Down the hall in the church’s nave, Susan Gaylord — a graduate of the Manhattan School of Music’s opera study program and a vocal instructor for Lawrenceville and Pennington schools — leads the other training chorus unit. Ten students crowd the first pew, near the piano where Gaylord plays and then hops up to clarify a point. “Put the ‘B’ on the top of the beat,” she tells them, referring to a specific word at a specific point. The students attack the line and nail the rhythm and sound. Gaylord smiles and compliments them.
“There’s been a 100 percent high school graduation and college entrance from the kids in the program,” Thel says about the program and its effect. She gives her thoughts about the group’s success: “Musicians seem to stay out of trouble. That seems like just a positive side effect, but it’s a very big thing. I also see that people who sing in choirs learn about how to form community. Think of the difference between making contact with people through Facebook and singing with them.
“But the thing that is the most fun to see is the world that opens up to students through music.

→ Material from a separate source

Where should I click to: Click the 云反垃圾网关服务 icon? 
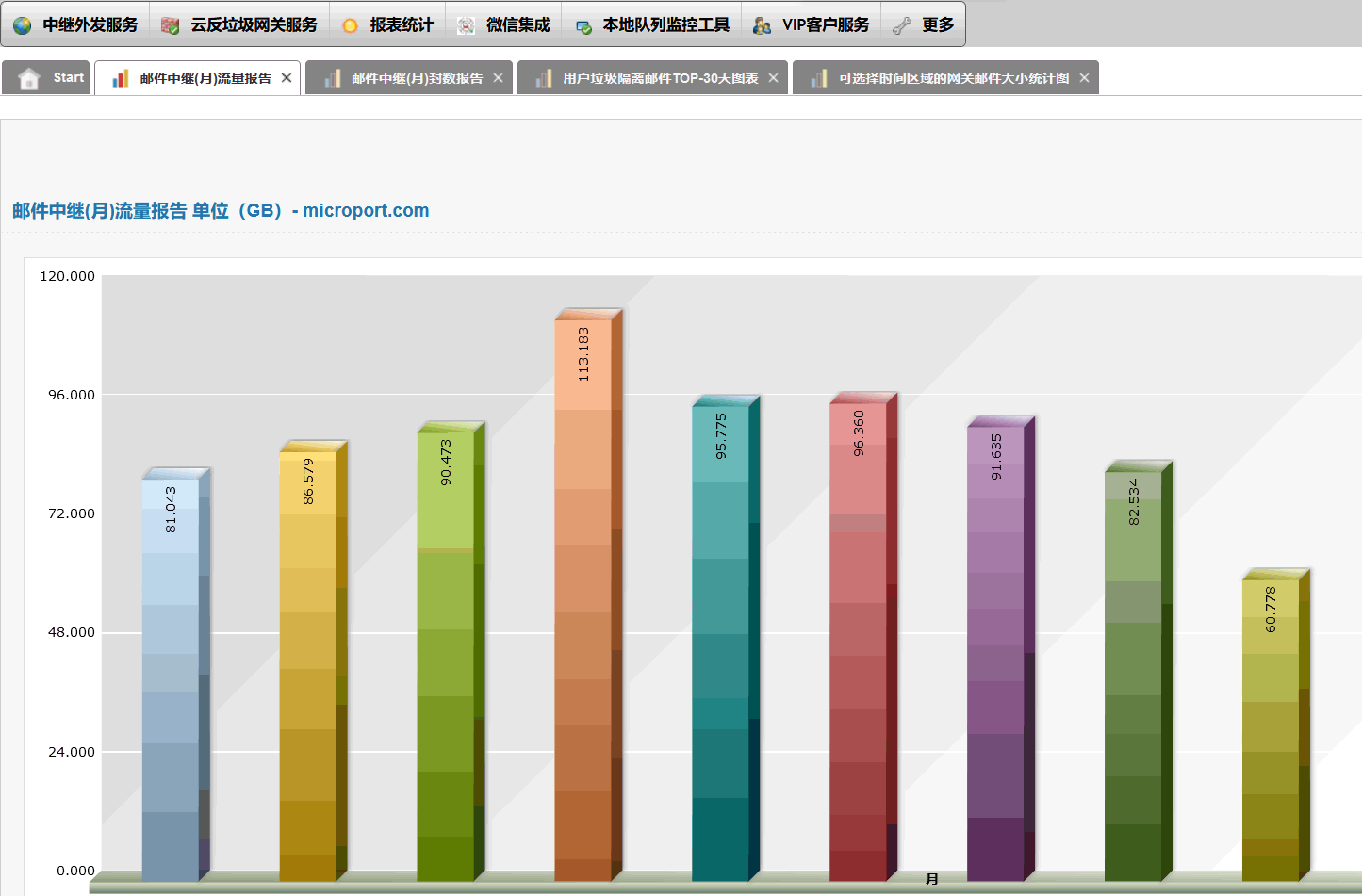169,24
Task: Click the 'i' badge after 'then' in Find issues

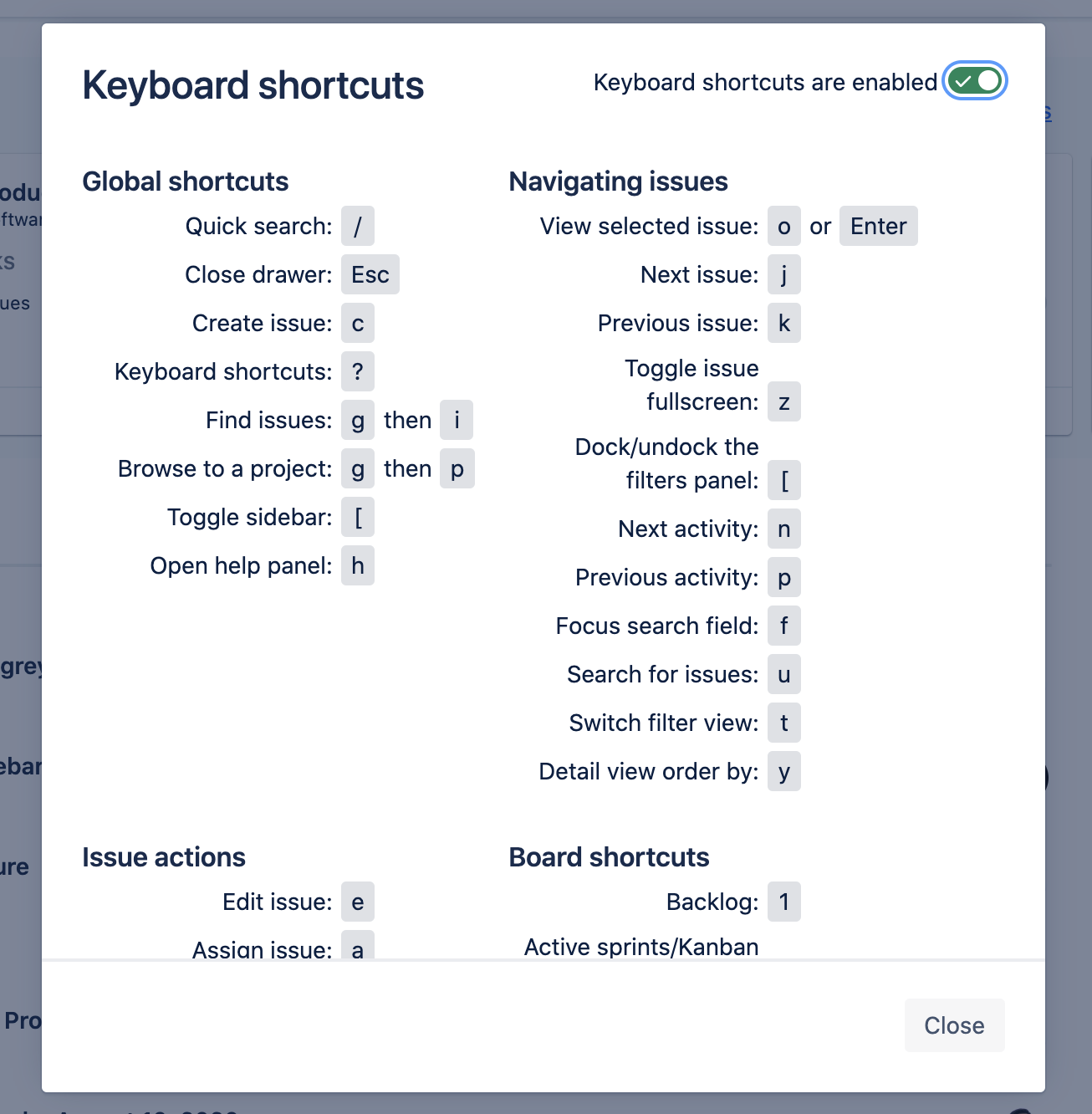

They learn a musical language, can access a body of literature that they would not be able to access without training, sing in other languages and in the process learn about other cultures, connect to poetry and philosophy, and can sometimes have the same kind of euphoria that you might reach after a good run. When they are able to perform in great venues, all of that benefit seems to quadruple.”
It is now 5:30 p.m., and Thel and the high school students have replaced the younger students in the main church. This is the unit that works to master choral literature and give professional performances. With regionally known pianist Jo-Ann Rubay Sciarrotta providing accompaniment, Thel intones a note. The students — wearing everything from skirts and blouses to hoodies and leather jackets — respond with commitment and engagement.
She then gets serious and, thinking of the concerts to come, says, “Now it is time to really work.” They take out “Carol of the Bells” and begin.
While routine, something deeper is going on. Something reflected in a statement by one of the students on the chorus’ website: “Being a chorister for nine years was much more than singing in the choir. Often choir practice was the highlight of my week because, there, I felt a sense of belonging. I’ve always been quiet and reserved, but TCC helped me to grow out of that shell and has had a tremendous effect on my life. Trenton does not always provide many opportunities for young people, but through TCC, I was able to experience and view a world that had been closed off to me.”
Suddenly Thel stops the sing and gives the group an idea to help the singing be more bell-like. “I’ve devoted my life to singing vowels. But don’t sing them now. Just go to the ‘Ding!’”
It’s her way of telling them to go for the gold.
Trenton Children’s Choir, Covenant Presbyterian Church, 471 Parkway Avenue, Trenton, Sunday, December 7, “Lessons and Carols,”4 p.m., and Friday, December 12, Winter Concert, 7 p.m. Admission: Good Will Offering.
Upcoming: Friday, February 6, Black History Month Concert. 6:30 p.m. and Friday, March 27, 7 p.m., Covenant Presbyterian Church, Trenton. Saturday, March 28, 25th Anniversary Concert, 7 p.m., Miller Chapel, Princeton Theological Seminary. Sunday, April 12, “Spring into Song,” Central Baptist Church, Ewing. Friday, May 15, Spring Concert, 7 p.m. Covenant Presbyterian Church.